--- Begin DATA PROVIDED ---

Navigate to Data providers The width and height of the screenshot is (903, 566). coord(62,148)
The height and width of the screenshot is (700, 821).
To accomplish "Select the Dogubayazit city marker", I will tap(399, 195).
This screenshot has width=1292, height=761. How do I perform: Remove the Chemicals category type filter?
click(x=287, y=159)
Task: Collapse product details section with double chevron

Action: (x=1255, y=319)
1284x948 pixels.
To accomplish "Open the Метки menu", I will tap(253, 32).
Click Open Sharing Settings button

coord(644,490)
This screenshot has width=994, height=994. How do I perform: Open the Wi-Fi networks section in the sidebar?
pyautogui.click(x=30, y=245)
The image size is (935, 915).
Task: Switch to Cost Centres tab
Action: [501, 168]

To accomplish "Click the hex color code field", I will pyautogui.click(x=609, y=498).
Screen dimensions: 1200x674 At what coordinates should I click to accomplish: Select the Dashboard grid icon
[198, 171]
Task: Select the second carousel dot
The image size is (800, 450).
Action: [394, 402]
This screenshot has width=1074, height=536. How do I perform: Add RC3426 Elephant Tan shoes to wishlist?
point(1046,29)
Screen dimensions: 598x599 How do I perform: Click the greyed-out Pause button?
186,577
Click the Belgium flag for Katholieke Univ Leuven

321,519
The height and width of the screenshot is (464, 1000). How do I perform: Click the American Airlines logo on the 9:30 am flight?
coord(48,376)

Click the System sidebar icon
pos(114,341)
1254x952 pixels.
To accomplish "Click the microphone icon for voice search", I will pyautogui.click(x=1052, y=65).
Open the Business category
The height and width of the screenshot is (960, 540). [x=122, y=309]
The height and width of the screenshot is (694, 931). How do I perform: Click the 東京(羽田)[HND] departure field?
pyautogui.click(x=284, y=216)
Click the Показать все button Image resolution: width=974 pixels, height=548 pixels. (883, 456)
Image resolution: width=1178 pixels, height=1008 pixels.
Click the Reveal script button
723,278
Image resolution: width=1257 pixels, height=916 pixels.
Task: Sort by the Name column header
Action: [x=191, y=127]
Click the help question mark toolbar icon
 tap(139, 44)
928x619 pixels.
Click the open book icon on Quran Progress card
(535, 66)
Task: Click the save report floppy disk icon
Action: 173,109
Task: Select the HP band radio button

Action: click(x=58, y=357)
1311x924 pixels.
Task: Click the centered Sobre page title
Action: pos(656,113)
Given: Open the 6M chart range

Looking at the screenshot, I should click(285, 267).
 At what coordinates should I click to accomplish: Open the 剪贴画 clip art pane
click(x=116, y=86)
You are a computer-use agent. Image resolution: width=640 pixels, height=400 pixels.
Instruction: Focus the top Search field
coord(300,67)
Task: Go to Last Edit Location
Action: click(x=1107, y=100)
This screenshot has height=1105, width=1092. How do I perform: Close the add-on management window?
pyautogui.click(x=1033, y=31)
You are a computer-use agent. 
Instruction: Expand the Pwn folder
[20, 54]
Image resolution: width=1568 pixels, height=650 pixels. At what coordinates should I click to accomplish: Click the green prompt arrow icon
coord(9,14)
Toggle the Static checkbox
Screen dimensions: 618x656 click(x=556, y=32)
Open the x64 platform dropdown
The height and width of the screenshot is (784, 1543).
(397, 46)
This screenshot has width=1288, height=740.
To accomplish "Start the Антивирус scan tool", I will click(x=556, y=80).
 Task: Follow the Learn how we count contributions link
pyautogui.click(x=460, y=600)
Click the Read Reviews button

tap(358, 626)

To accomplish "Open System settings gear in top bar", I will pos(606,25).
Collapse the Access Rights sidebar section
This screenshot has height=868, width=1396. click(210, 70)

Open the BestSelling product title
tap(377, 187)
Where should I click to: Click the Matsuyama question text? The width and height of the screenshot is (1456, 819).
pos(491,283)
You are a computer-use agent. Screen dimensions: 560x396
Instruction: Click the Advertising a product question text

--- End DATA PROVIDED ---

EXERCISE REQUIREMENTS: Please edit the entries above so that every "How do I perform" becomes "How can I do", with everything else left unchanged.

ANSWER:
Navigate to Data providers The width and height of the screenshot is (903, 566). coord(62,148)
The height and width of the screenshot is (700, 821).
To accomplish "Select the Dogubayazit city marker", I will tap(399, 195).
This screenshot has width=1292, height=761. How can I do: Remove the Chemicals category type filter?
click(x=287, y=159)
Task: Collapse product details section with double chevron

Action: (x=1255, y=319)
1284x948 pixels.
To accomplish "Open the Метки menu", I will tap(253, 32).
Click Open Sharing Settings button

coord(644,490)
This screenshot has width=994, height=994. How can I do: Open the Wi-Fi networks section in the sidebar?
pyautogui.click(x=30, y=245)
The image size is (935, 915).
Task: Switch to Cost Centres tab
Action: [501, 168]

To accomplish "Click the hex color code field", I will pyautogui.click(x=609, y=498).
Screen dimensions: 1200x674 At what coordinates should I click to accomplish: Select the Dashboard grid icon
[198, 171]
Task: Select the second carousel dot
The image size is (800, 450).
Action: [394, 402]
This screenshot has width=1074, height=536. How can I do: Add RC3426 Elephant Tan shoes to wishlist?
point(1046,29)
Screen dimensions: 598x599 How can I do: Click the greyed-out Pause button?
186,577
Click the Belgium flag for Katholieke Univ Leuven

321,519
The height and width of the screenshot is (464, 1000). How can I do: Click the American Airlines logo on the 9:30 am flight?
coord(48,376)

Click the System sidebar icon
pos(114,341)
1254x952 pixels.
To accomplish "Click the microphone icon for voice search", I will pyautogui.click(x=1052, y=65).
Open the Business category
The height and width of the screenshot is (960, 540). [x=122, y=309]
The height and width of the screenshot is (694, 931). How can I do: Click the 東京(羽田)[HND] departure field?
pyautogui.click(x=284, y=216)
Click the Показать все button Image resolution: width=974 pixels, height=548 pixels. (883, 456)
Image resolution: width=1178 pixels, height=1008 pixels.
Click the Reveal script button
723,278
Image resolution: width=1257 pixels, height=916 pixels.
Task: Sort by the Name column header
Action: [x=191, y=127]
Click the help question mark toolbar icon
 tap(139, 44)
928x619 pixels.
Click the open book icon on Quran Progress card
(535, 66)
Task: Click the save report floppy disk icon
Action: 173,109
Task: Select the HP band radio button

Action: click(x=58, y=357)
1311x924 pixels.
Task: Click the centered Sobre page title
Action: pos(656,113)
Given: Open the 6M chart range

Looking at the screenshot, I should click(285, 267).
 At what coordinates should I click to accomplish: Open the 剪贴画 clip art pane
click(x=116, y=86)
You are a computer-use agent. Image resolution: width=640 pixels, height=400 pixels.
Instruction: Focus the top Search field
coord(300,67)
Task: Go to Last Edit Location
Action: click(x=1107, y=100)
This screenshot has height=1105, width=1092. How can I do: Close the add-on management window?
pyautogui.click(x=1033, y=31)
You are a computer-use agent. 
Instruction: Expand the Pwn folder
[20, 54]
Image resolution: width=1568 pixels, height=650 pixels. At what coordinates should I click to accomplish: Click the green prompt arrow icon
coord(9,14)
Toggle the Static checkbox
Screen dimensions: 618x656 click(x=556, y=32)
Open the x64 platform dropdown
The height and width of the screenshot is (784, 1543).
(397, 46)
This screenshot has width=1288, height=740.
To accomplish "Start the Антивирус scan tool", I will click(x=556, y=80).
 Task: Follow the Learn how we count contributions link
pyautogui.click(x=460, y=600)
Click the Read Reviews button

tap(358, 626)

To accomplish "Open System settings gear in top bar", I will pos(606,25).
Collapse the Access Rights sidebar section
This screenshot has height=868, width=1396. click(210, 70)

Open the BestSelling product title
tap(377, 187)
Where should I click to: Click the Matsuyama question text? The width and height of the screenshot is (1456, 819).
pos(491,283)
You are a computer-use agent. Screen dimensions: 560x396
Instruction: Click the Advertising a product question text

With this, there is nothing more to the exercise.